Friday, February 20, 2015

More Fallout From Thursday's St. Pete Rays Stadium Workshop

Yesterday, St. Pete's city council decided yesterday to research building a new Rays stadium downtown {instant reaction here}.  And while the workshop seemed to be largely a waste of time, there were some good discussions brought up about financing a stadium (finally!).

As this blog has long contended, elected leaders have been ignoring the elephant in the room and avoiding discussions about the tax dollars needed for a stadium.  But now, we have almost every St. Pete councilmember on the record saying they don't want to commit any additional tax revenues above what they're already paying for the Trop.

Of course, we've learned the "no tax" promise isn't nearly as ironclad as the team's contract with the Rays.

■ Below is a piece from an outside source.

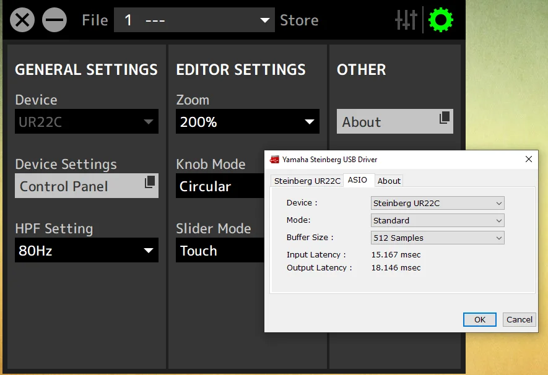Image resolution: width=548 pixels, height=375 pixels.
Task: Switch to the Steinberg UR22C tab
Action: click(x=307, y=181)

Nevertheless, there was a lot of attention in this morning's papers about council's believe that they can keep the Rays in St. Pete long-term.

Tampa Tribune columnist Joe Henderson writes it's a foolish belief, comes back to the "location, location, location" problem this blog first delved into back in 2009.  Henderson writes:
For the life of me, I can’t fathom that council members are kicking around an idea to build a new stadium adjacent to the current Trop. They would then develop the property around it with other enticing stuff, like what was supposed to happen nearly 30 years ago when the Trop was just a cataract in an architect’s eye.

I want to scream when I hear that. I want to laugh. But mostly, I want these people to stop wasting time. Building anywhere near the Trop would just extend the Rays’ location problem for another 30 years.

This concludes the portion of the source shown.